The story of the hired help situation I'm saving for a book. It should make me a million, but as a friend of mine said, "Wait 'til you have more perspective, Beck, and then it should be a riot." I think of writing such a book, and wonder if anyone would believe the stories I have to tell. I think of the wife of an extremely successful cabinet maker not far from here who, upon hearing that I lived and worked on a farm, pointed a finger at me and said, "You, you a farmer!" That was a real jarring of the ego, and I wondered if I should have bad horns.  I remember working in a law office In Lakewood (to augment family income, of course) and seeing, at the beginning, the purchase of farms by the hundreds , and then, sadly, the crash, when families walked off and left their property to the feed companies, and sometimes to others who should have done better. 

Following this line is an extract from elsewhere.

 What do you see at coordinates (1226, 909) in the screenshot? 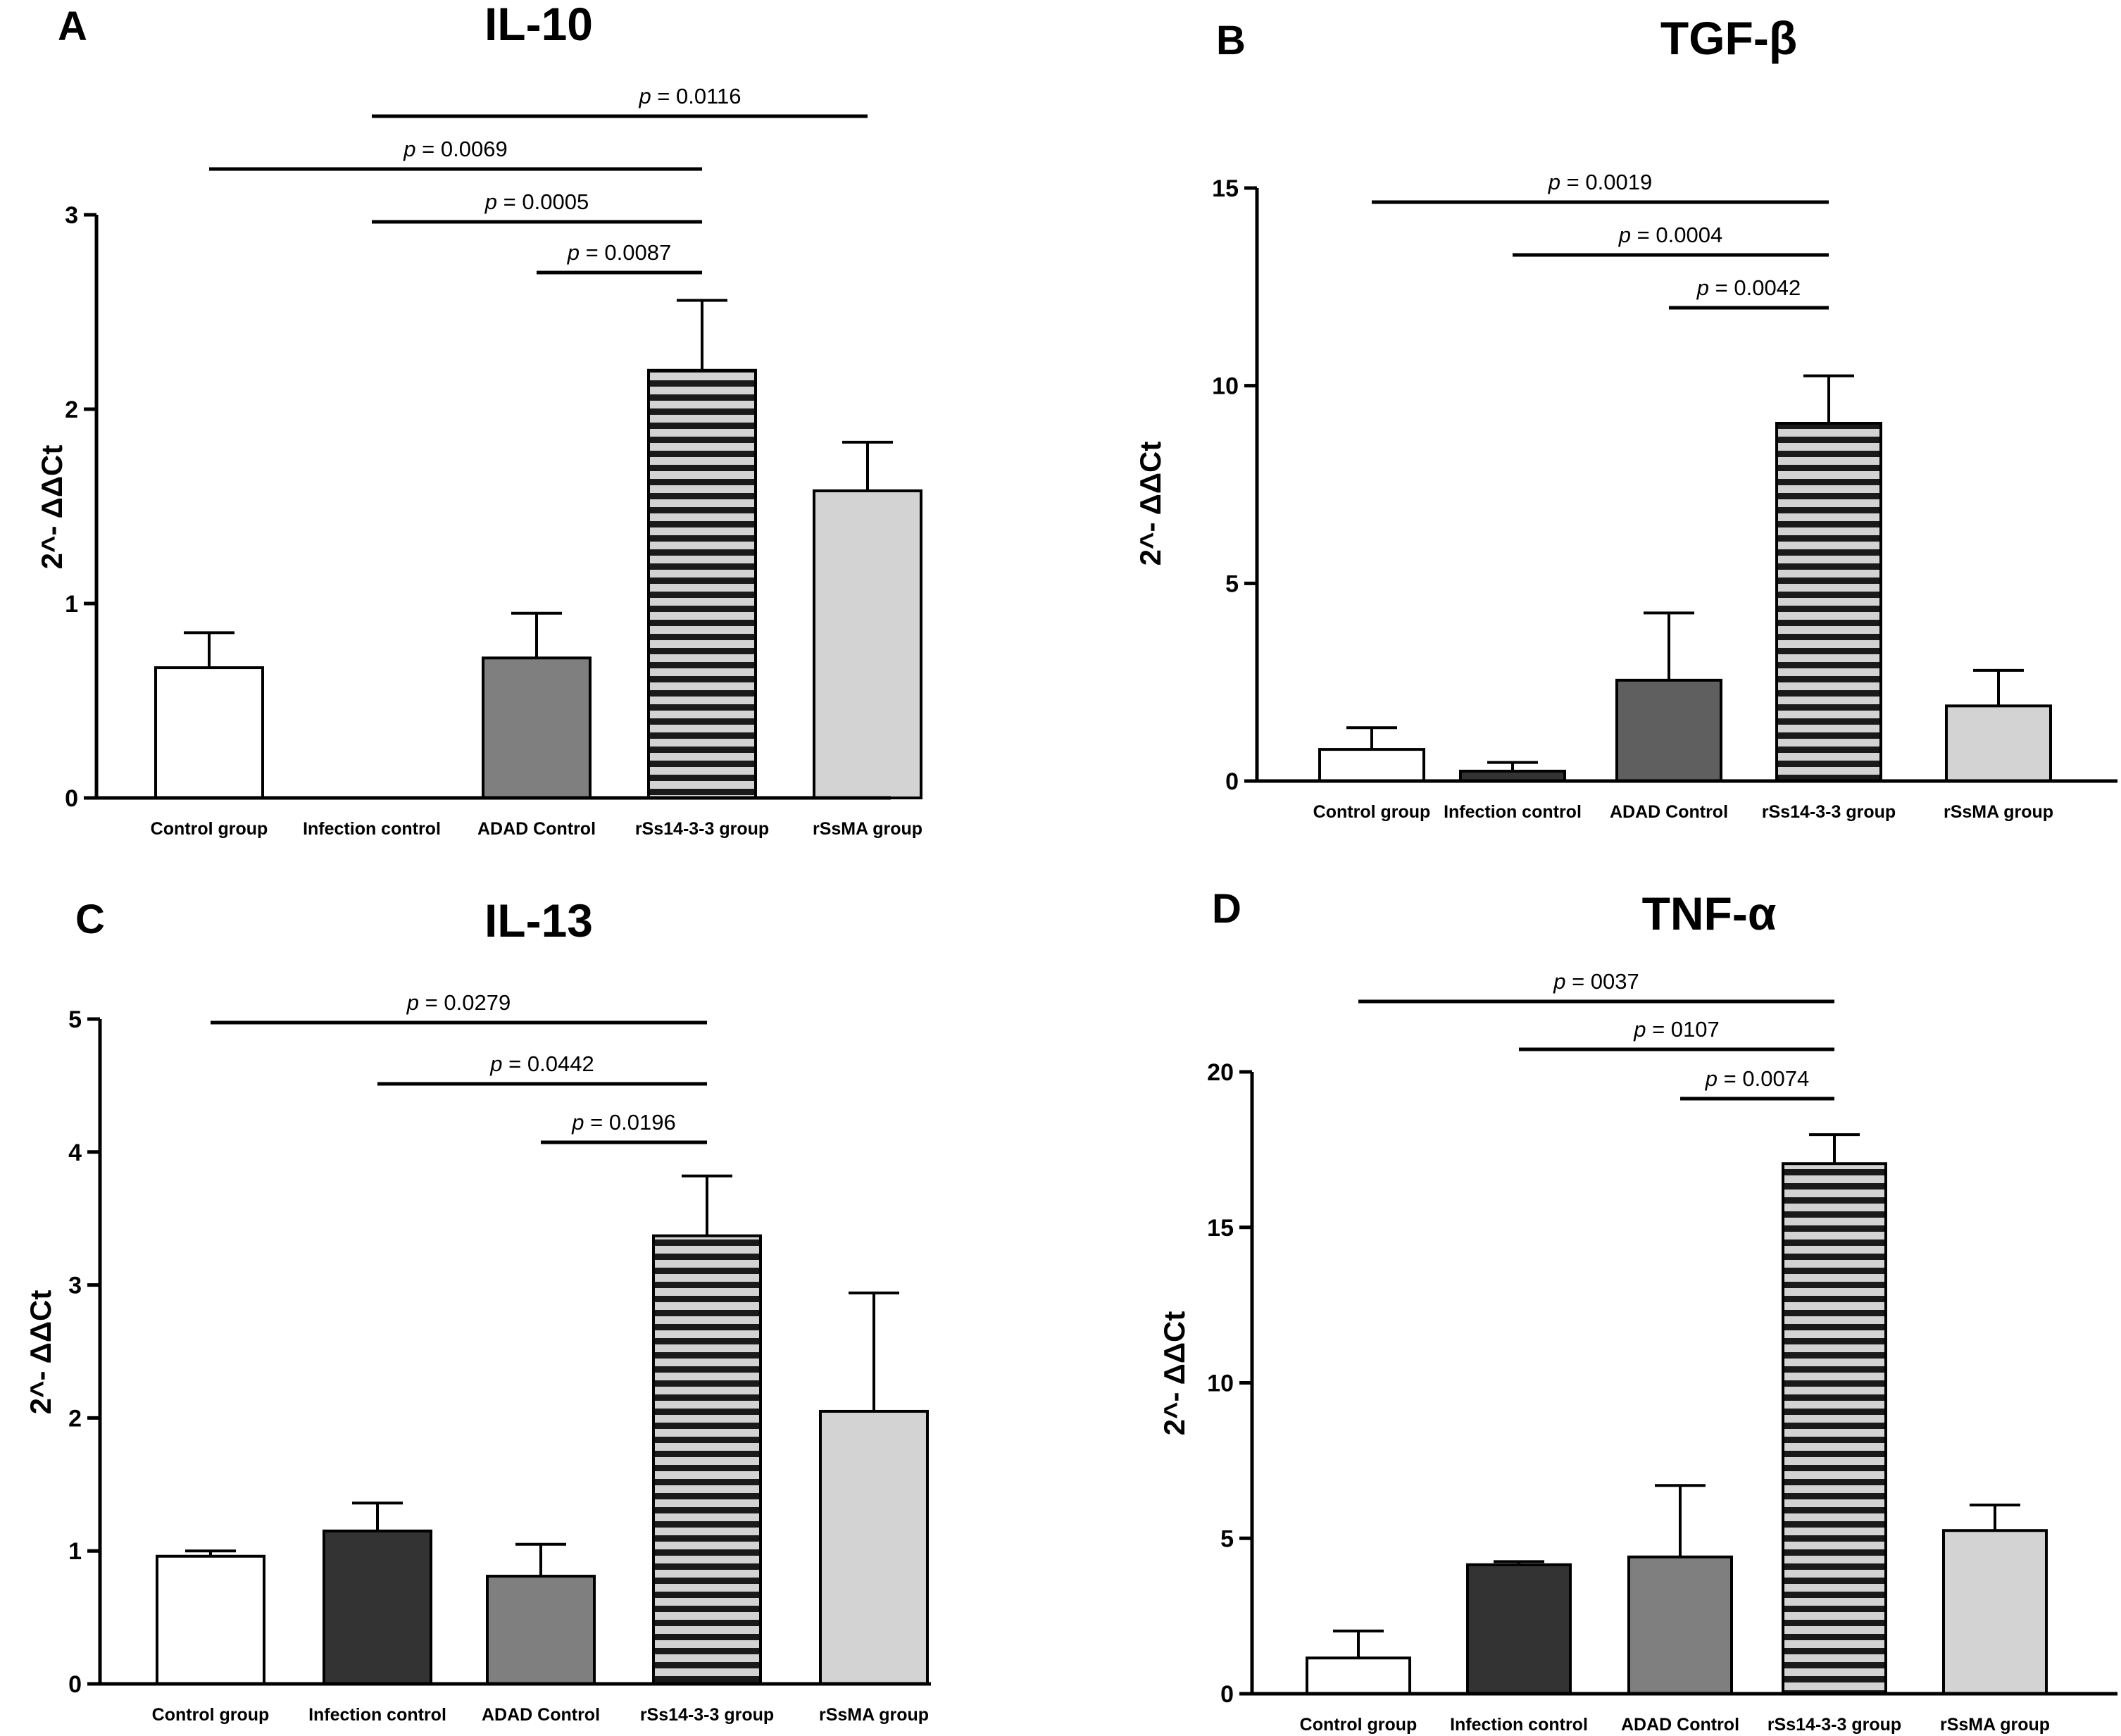
I see `panel-letter: D` at bounding box center [1226, 909].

And I remember happier times, the birth of my daughters, the Leonard Max Baer Day Camp - then terribly good - where my girls learned to be top swimmers, and I feel their love of this area. Whenever I plan a visit to my family I say, "I'm going home." But to them this is home. Not only do they love it here, but strangely enough their friends who come to visit love it too.  They too must find it quiet, peaceful, even charming .

Would we do this again? Given the knowledge that we have today, I doubt it. I am sure there are other ways of overcoming the problems we had. But the whole experience has not been without its advantages.  The dreams have quieted, our family is almost grown, and we have done our job well - I hope.